Thursday, April 27, 2006

Food Television

Television shows about chefs and food seem to be all the rage these days, and not only on the Food Network. There's Top Chef, on Bravo, a copy of last year's Fox show, Hell's Kitchen, and NBC's Celebrity Cooking Showdown, the Iron Chef wannabe with a twist. And let's not forget the two seasons of Rocco DiSpirito's trainwreck NBC/Bravo show, The Restaurant, that we were treated to in 2003-04. And in the one show that doesn't seem to be a contest, lovely chef Tony Bourdain eats and imbibes his way around the globe on No Reservations on the Travel Channel.

In addition to all their regular semi-food-related programming, the Food Network is also full of competitions.

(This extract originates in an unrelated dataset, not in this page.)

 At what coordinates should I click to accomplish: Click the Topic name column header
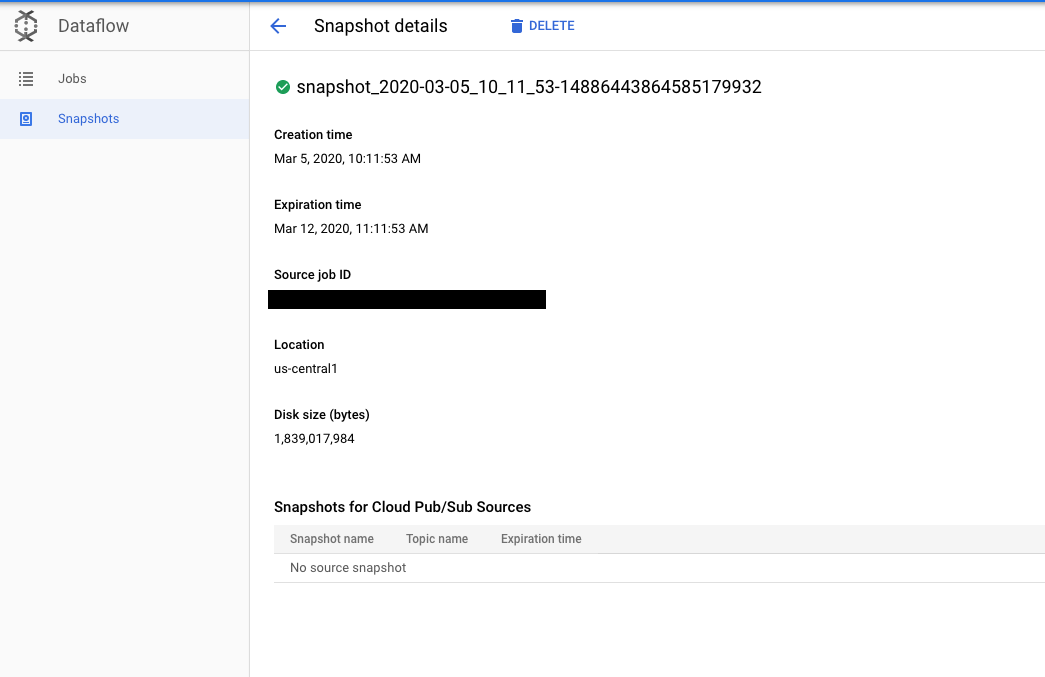(x=437, y=539)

Every Sunday night there is a new batch of competitors vying for cash prizes with their towering sugar sculptures and fancy cakes. And Iron Chef America. And for the last two years, Who Will Be the Next Food Network Star?. Now I say - who cares?

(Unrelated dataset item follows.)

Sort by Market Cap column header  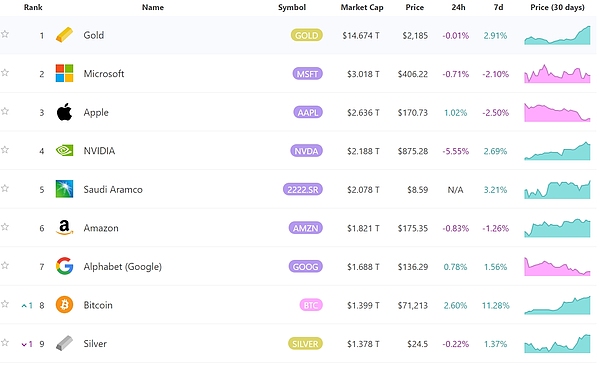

I don't watch food programming for the personalities...I watch it to learn about food. I'm sorry, but my favorite punching bag and yours, Rachael Ray, ain't gonna teach me anything about cooking. She knows little or nothing herself. And Sandra Lee, with her craptastic not-even-semi-homemade garbage? (Never trust a skinny cook.) So why do we need another non-chef showing us how they gussy up a can of baked beans but don't they look damn perky while doing it? These "Food Network Star" people all have assloads of personality, but are they going to show me something I don't know? Something that will make me want to run to the kitchen and concoct a fabulous meal? Granted, the dude who won this year, Guy Fieri, does have a restaurant, and he seems to have some cooking skills, but his show is going to be all about him and his ridiculous bleached 'do and oddly-shaped van Dyck (rhymes with "bike," and I'm referring to his beard.) Yeah, it'll be some x-treme cooking. Uh-huh. :::eyeroll::: At least he'll be in the kitchen, rather than the new style food shows that has a chef (or Rachael Ray) traveling the world and tasting other folks' cooking or eating restaurant food. Apparently Alton Brown is even getting into the act with a new show this summer. Enough! Get your asses into the kitchen and cook for me, dammit!

But I digress.

So why are shows about food so popular these days that they show up on so many networks in prime time? Is it the whole hunger for "reality" television? Or is cooking becoming a sport for a country that is growing increasingly more obese (I ask, as I take a bite of my donut)?

If you figure it out, do let me know.